_TEXTO_.
>>>>

Opinión

La nueva realidad

Tenía que suceder algo tan tremendo, con familias destrozadas, con ancianos llenos de sufrimiento –los ancianos y los niños no deberían sufrir nunca: deberían ser los más felices-, con muerte y aislamiento rodeándonos por todas partes para que, al fin, se produjera una reacción en nuestra sociedad, para que, de una vez, nos diéramos cuenta de que no estábamos en el buen camino. Y sucedió en marzo, en el mes y el día que yo nací en que la pandemia nos obligó a encerrarnos, a ponernos un bozal y a someternos a las exigencias de una enfermedad que se estaba cargando a humanos por decenas, con cifras que nos helaban el corazón porque crecían día a día. Hubimos de eliminar excesos y agachar la cabeza ante lo que se nos vino encima con el agravante de padecer un gobierno que seguía –y sigue-, mintiendo sin saber cómo gestionar una situación extrema. ¡Y supimos hacerlo con orden y disciplina!, porque, finalmente no somos tan desastrosos como creemos. Los españoles somos caóticos, sí, pero de forma inusitada supimos adaptarnos a unas circunstancias en las que la disyuntiva era resistir o morir. Ahora nos encontramos con que hubimos de adaptarnos también a una Navidad sin bullicios ni muchedumbres. La que estas líneas escribe se negó a una decoración exuberante en la casa, en señal de luto por los que se han ido, y también como protesta, como un grito de rebelión al viento por haber tenido que prescindir del calor de la familia, de esos pequeños que nos devuelven la ilusión ante los regalos bajo el árbol, esos a quienes hemos visto a través de videollamadas… ¡y gracias que podemos contar con medios técnicos como consolación de esa ausencia que nos encoge las tripas!

<<<<

_PREGUNTAS DE ESTUDIO_.
**A.** Indica si cada afirmación coincide con el texto y respalda tu respuesta con las palabras decisivas del texto, citadas literalmente. (i) La pandemia obligó al encierro en marzo. (ii) Según el texto, los españoles no supieron adaptarse a las circunstancias. (iii) En la casa se puso una decoración exuberante por Navidad.
**B.** Responde estas preguntas según el texto:
(i) ¿Qué disyuntiva plantearon las circunstancias?
(ii) ¿Cómo tuvo que ser la Navidad a la que hubo que adaptarse?
(iii) ¿A través de qué se ha visto a los pequeños?

_MATERIAL DE ESTUDIO_.
>>>>

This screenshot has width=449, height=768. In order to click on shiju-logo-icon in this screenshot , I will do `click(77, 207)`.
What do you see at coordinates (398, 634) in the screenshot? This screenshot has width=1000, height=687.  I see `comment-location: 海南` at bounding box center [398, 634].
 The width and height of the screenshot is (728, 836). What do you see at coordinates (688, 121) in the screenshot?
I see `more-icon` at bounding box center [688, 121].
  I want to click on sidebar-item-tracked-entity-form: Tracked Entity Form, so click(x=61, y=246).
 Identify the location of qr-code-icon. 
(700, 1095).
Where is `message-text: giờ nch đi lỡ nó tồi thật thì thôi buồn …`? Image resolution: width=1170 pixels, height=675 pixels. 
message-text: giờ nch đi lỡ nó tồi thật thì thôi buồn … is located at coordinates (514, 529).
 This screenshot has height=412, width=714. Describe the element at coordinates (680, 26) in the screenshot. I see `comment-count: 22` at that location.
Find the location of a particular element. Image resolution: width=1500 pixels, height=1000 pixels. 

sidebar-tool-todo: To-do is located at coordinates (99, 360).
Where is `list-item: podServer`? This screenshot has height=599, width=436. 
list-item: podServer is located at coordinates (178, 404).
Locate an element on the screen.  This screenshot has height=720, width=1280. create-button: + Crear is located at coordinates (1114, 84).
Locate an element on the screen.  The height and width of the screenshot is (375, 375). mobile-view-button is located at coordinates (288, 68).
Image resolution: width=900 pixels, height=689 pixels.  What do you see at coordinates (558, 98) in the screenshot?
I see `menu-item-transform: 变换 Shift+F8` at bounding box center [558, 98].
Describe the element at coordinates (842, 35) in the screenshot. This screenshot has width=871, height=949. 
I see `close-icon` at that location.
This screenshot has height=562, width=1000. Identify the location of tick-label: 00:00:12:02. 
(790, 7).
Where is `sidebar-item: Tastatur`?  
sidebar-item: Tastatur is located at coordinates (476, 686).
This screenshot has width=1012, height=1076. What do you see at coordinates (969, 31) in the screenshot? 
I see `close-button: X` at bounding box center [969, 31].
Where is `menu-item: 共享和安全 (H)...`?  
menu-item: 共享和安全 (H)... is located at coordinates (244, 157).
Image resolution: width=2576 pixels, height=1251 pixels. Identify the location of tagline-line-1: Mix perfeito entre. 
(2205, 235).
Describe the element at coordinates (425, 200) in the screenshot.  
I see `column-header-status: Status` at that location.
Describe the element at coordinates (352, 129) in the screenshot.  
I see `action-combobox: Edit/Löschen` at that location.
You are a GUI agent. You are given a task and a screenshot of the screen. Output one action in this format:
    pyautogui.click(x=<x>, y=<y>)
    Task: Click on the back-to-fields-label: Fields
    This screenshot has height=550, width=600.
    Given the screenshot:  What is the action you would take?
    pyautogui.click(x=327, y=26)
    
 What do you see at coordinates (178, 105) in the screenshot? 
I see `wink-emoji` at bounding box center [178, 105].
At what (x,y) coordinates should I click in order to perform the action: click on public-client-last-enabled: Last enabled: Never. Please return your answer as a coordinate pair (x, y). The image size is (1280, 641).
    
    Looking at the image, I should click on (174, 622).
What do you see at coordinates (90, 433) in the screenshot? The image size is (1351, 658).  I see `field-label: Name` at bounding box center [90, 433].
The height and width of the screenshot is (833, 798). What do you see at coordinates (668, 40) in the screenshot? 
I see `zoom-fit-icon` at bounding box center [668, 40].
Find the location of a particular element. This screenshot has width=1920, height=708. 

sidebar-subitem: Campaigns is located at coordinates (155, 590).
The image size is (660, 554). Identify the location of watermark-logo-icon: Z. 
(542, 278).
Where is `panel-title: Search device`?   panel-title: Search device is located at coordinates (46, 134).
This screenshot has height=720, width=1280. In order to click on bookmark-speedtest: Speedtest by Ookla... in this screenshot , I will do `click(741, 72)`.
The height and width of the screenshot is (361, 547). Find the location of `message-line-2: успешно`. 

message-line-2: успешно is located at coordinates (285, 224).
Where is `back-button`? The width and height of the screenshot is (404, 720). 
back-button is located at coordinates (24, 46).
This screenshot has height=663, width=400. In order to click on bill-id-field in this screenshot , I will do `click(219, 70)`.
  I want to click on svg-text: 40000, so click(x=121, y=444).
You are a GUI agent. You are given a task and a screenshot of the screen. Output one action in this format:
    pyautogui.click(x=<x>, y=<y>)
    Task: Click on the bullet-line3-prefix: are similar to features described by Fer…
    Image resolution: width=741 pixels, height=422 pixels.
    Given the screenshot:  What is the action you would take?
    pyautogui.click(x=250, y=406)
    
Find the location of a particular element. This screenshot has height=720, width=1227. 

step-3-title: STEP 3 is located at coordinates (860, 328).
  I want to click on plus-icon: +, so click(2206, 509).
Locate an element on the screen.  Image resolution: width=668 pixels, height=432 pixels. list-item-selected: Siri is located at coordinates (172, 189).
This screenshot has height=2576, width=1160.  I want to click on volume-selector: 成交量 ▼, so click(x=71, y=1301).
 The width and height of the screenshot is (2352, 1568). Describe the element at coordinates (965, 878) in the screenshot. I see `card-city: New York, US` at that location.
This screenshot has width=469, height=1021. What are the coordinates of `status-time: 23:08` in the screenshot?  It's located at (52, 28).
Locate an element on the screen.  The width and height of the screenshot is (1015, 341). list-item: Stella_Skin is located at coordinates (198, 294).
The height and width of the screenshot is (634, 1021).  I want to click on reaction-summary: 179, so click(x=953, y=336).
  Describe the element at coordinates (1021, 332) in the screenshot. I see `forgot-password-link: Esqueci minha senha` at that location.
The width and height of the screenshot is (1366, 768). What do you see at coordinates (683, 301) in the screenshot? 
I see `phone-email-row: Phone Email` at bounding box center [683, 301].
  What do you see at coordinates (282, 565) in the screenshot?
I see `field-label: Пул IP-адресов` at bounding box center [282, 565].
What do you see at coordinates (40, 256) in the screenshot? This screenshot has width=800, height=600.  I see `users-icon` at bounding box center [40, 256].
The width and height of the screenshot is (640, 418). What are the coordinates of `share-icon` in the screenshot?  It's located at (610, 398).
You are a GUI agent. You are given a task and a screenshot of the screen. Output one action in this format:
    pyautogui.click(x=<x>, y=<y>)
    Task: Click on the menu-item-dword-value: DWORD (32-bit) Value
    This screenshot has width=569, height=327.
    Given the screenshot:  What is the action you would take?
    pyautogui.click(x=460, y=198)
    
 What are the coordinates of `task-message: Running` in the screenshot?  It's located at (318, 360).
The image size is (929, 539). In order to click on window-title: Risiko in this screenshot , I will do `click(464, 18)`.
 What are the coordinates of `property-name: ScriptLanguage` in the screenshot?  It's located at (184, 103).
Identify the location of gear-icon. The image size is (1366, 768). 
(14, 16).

<<<<

_RESPUESTAS_.
**A.**
(i) Sí: "Y sucedió en marzo, en el mes y el día que yo nací en que la pandemia nos obligó a encerrarnos".
(ii) No: "de forma inusitada supimos adaptarnos a unas circunstancias en las que la disyuntiva era resistir o morir".
(iii) No: "se negó a una decoración exuberante en la casa".

**B.**
(i) Resistir o morir.
(ii) Sin bullicios ni muchedumbres.
(iii) A través de videollamadas.